SHANGHAI (Reuters) – China will make the protection of nature a priority and crack down on damage to habitats, the government said in a policy paper days before it hosts talks aimed at drawing up a new global biodiversity treaty.
China has acknowledged that decades of industrial development and rapid urbanisation have devastated ecosystems, put dozens of species on the brink of extinction and raised the risk of spreading lethal zoonotic diseases like COVID-19.
Beijing has been trying to reverse the damage by putting areas off-limits to development, cracking down on wildlife trafficking and demolishing thousands of construction projects that encroached on nature reserves.
A new biodiversity “white paper” published on Friday acknowledged China “has a long way to go” but said it had identified 2.763 million square kilometres of “priority conservation” areas – 28.8% of its total territory.
The white paper said China would continue to strengthen law enforcement and crack down on the smuggling of endangered animals and plants as well as the breaching of fishing bans on the Yangtze river and elsewhere.
A U.N. biodiversity conference known as COP15 gets underway in Kunming, southwest China, on Monday, with discussions taking place online as a result of COVID-19 restrictions. The second round will be in April.
Environmental groups hope the conference can introduce more ambitious biodiversity targets, even though goals set in Aichi, Japan, in 2010 were not achieved.

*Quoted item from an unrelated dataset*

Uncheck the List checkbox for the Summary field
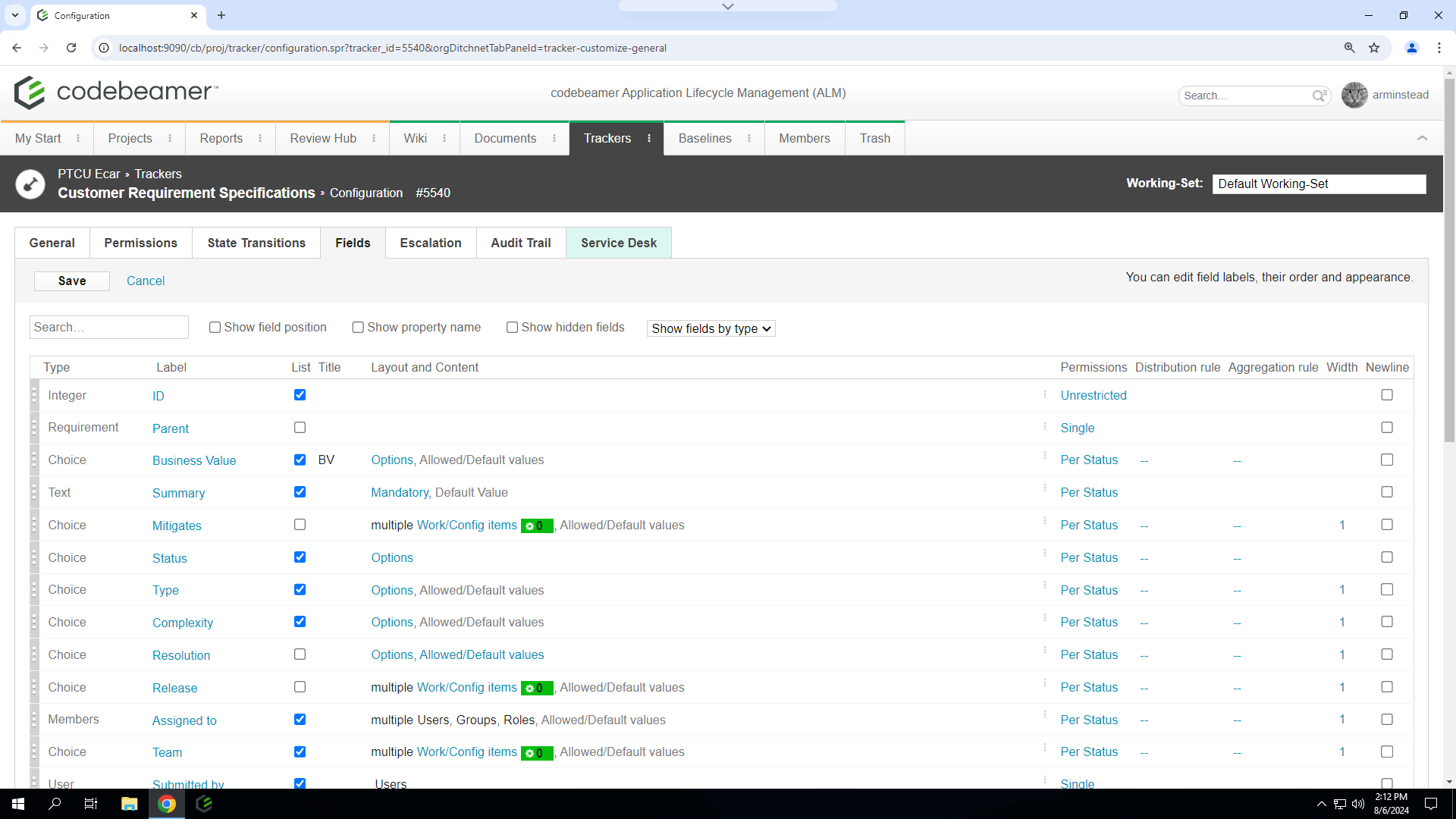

A major issue is persuading nations to commit to the protection of 30% of their territory by 2030. China is protecting about a quarter of its total land area as part of its “ecological protection red line” scheme.

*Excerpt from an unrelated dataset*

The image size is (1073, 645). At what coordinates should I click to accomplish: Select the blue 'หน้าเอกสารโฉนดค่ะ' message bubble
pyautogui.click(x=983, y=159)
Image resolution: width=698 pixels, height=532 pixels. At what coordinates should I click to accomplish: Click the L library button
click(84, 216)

At a briefing on Friday, Vice Environment Minister Zhao Yingmin said the implementation of the Aichi goals was “generally unsatisfactory”, adding that countries needed to show both “ambition and practicality”.
Particular attention should be paid to the transfer of funds, technology and talent to developing countries, he said.
China aims to establish mechanisms to provide ecological protection funding for Southeast Asia, Africa and elsewhere, the government said in the white paper.